Oui. Je n’étais pas enfermé chez moi et je voyais des gens tous les jours. Je me sentais utile et n’ai pas mal vécu cette période. Sur la fin, la scène me manquait. Quand les dates ont repris, c’était comme l’excitation avant Noël. Quand je monte sur scène, je n’ai pas la pression de devoir remplir pour payer mes factures car, derrière, je sais que j’ai un métier sur lequel je peux me reposer. C’est un poids en moins. Alors, je monte sur scène que pour le plaisir.
Votre parti pris, c’est celui de l’autobiographie. Pourquoi?
Les premiers spectacles sont souvent autobiographiques car on se présente au public. Je joue sur les clichés que les gens ont sur Monaco, notamment la richesse, et leur explique que je suis le seul arabe dans le pays (rires). Je parle de la chance que j’ai eue d’avoir des parents qui ont tout fait pour qu’on s’en sorte, notamment à travers l’école. Les humoristes parlent souvent de sujets clivants et dénoncent. Moi, je préfère mettre en lumière ce qui nous rassemble. J’ai aussi toute une partie sur mon métier à l’hôpital. À travers des anecdotes parlantes, je montre que c’est un lieu de vie.

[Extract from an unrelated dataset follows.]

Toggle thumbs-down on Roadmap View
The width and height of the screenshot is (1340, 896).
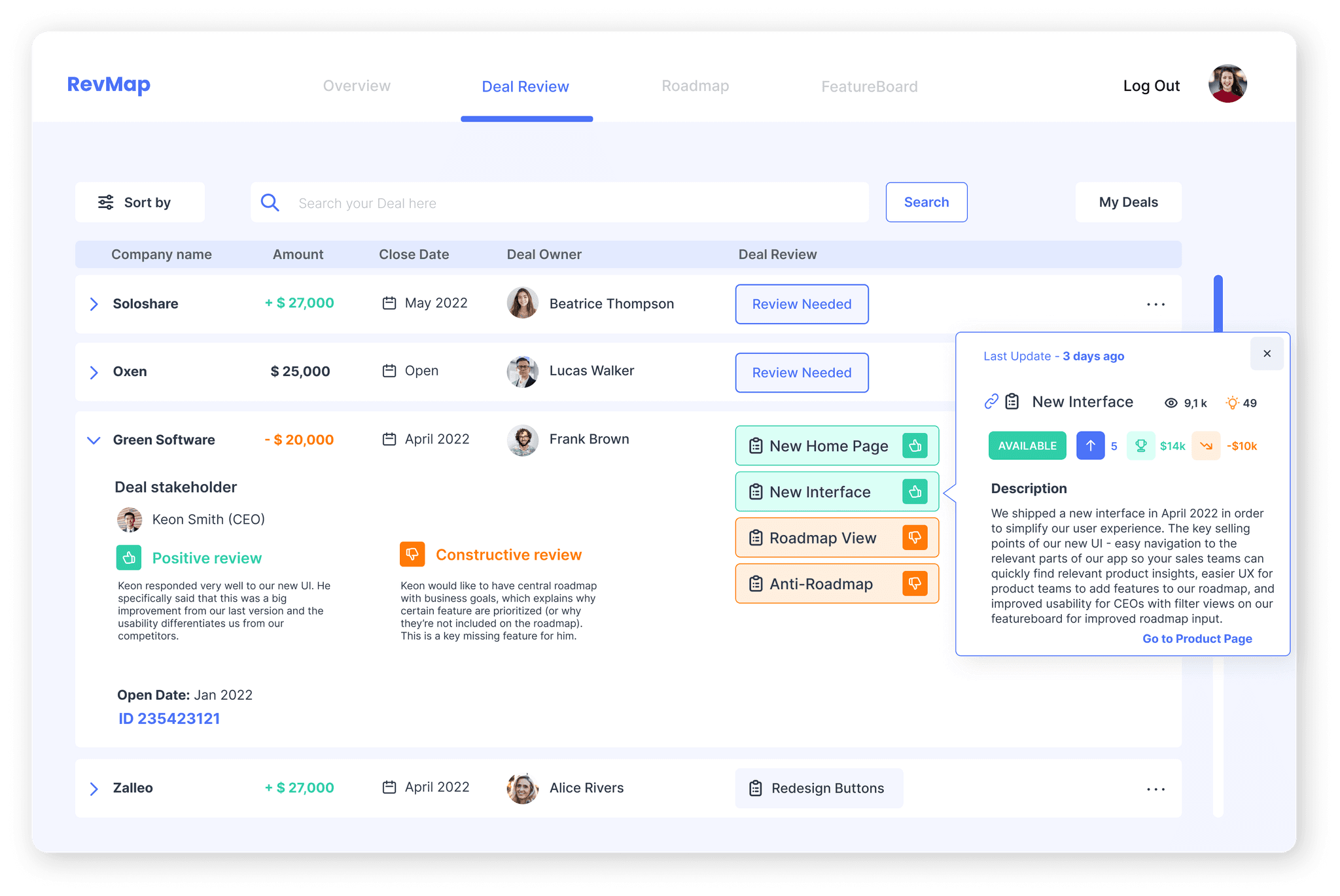pyautogui.click(x=915, y=538)
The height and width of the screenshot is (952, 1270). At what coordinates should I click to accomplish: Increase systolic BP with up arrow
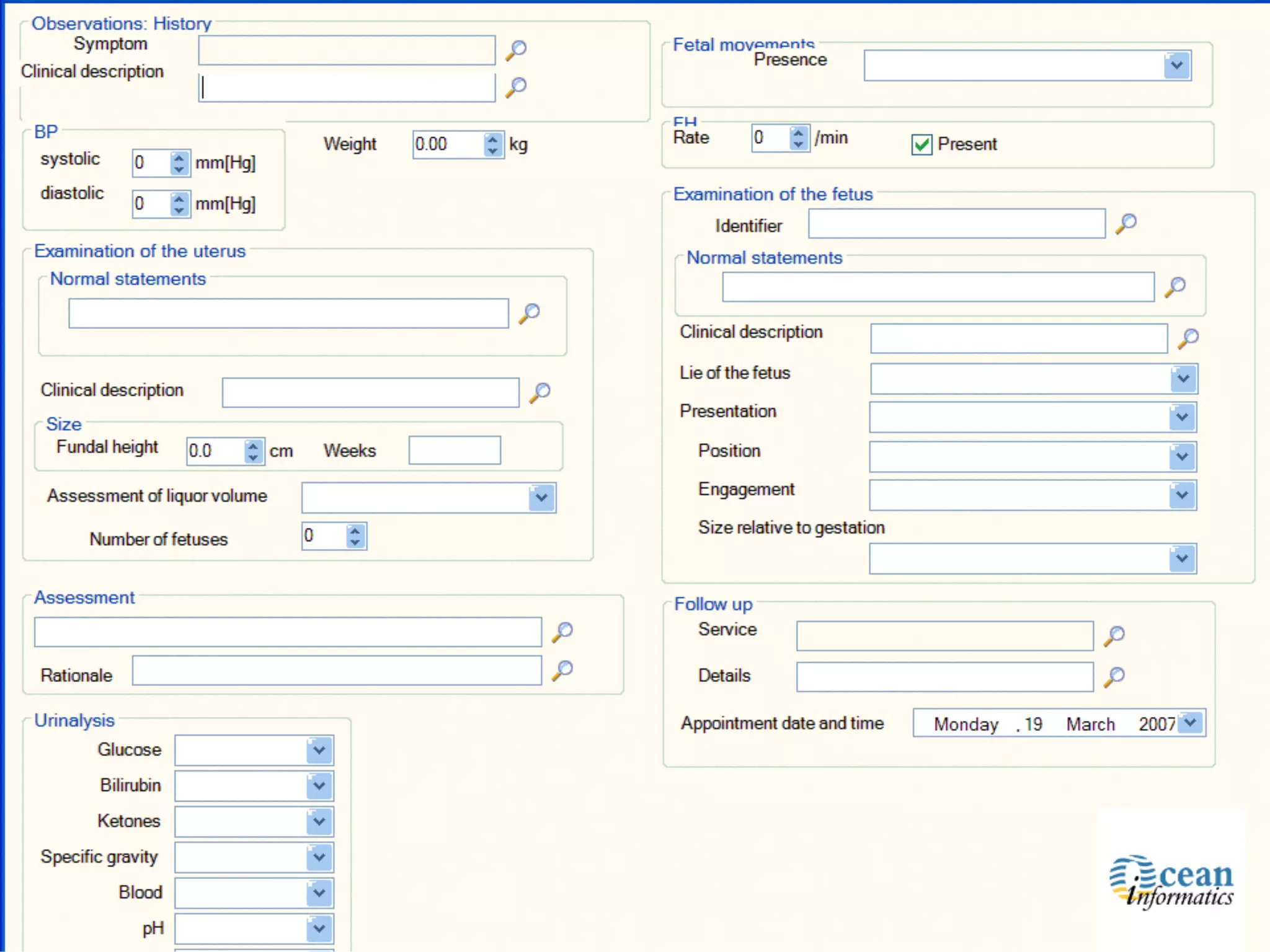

Dézinguer à tout-va n’est donc pas votre fonds de commerce?
Non. Ce n’est que mon avis mais je trouve que c’est trop facile de se moquer des gens pour faire rire. Je préfère l’autodérision, le comique d’observation et l’extrapolation. Je parle de ce que je connais, de ce que je vis. Je n’y connais rien en politique alors je n’en parle pas.
Quelles limites vous fixez-vous sur scène?
Ne pas blesser les gens. L’humour est fait pour être rassembleur. On peut taquiner mais si c’est pour que quelqu’un en prenne plein la gueule pendant tout le spectacle, alors il y a un perdant dans la salle. Je ne tombe pas, non plus, dans la vulgarité. C’est plus dur mais c’est bien de rire classe. Cela montre qu’on a travaillé.
En ne ratissant pas large, ce ne sera pas dur de se renouveler?
Je parlerai plus de l’hôpital car c’est un sujet qui marche très bien. Je vais poursuivre sur l’autobiographique car j’ai aussi évolué. Je vais délaisser l’hommage familial et culturel pour parler du théâtre, du regard des gens qui changent, des histoires de couple, de la vie de tous les jours.
Quelles sont vos influences?
Élie Kakou et les deux premiers spectacles de Gad Elmaleh sont en tête de liste. Ma bible, ce sont les Inconnus car ils sont intemporels. Je suis aussi de la génération Eric et Ramzy. En ce moment, je suis beaucoup Alban Ivanov. J’aime la technicité de Blanche Gardin, la façon dont elle pose les mots et les silences, mais aussi l’énergie d’Ahmed Sylla, la noirceur de Jérémy Ferrari, l’absurdité d’Arnaud Tsamère, la folie d’Édouard Baer, l’intelligence de Jérôme Commandeur.
Pour être humoriste, il faut forcément avoir un style?
On m’a souvent dit que, pour sortir du lot, il fallait être différent. Je ne crois pas. Il faut être bon dans ce que l’on fait, prendre plaisir et le transmettre sur scène. L’originalité dans les thèmes ne suffit pas car tout a déjà été abordé, mais il en faut dans la manière d’en parler. De par nos différences et nos spécificités, on est tous différents dans la proposition. Cela ne sert à rien de se travestir pour plaire ou rentrer dans des cases. Il faut être soi.
Les réseaux sociaux sont-ils l’ennemi numéro 1 de l’humoriste?
Non, c’est un outil de communication non négligeable. Si tu l’utilises bien, c’est une aide. Dans le cas contraire, ça peut se retourner contre toi. Vu que je n’aborde pas les sujets clivants, je suis plutôt protégé des mauvais côtés des réseaux sociaux.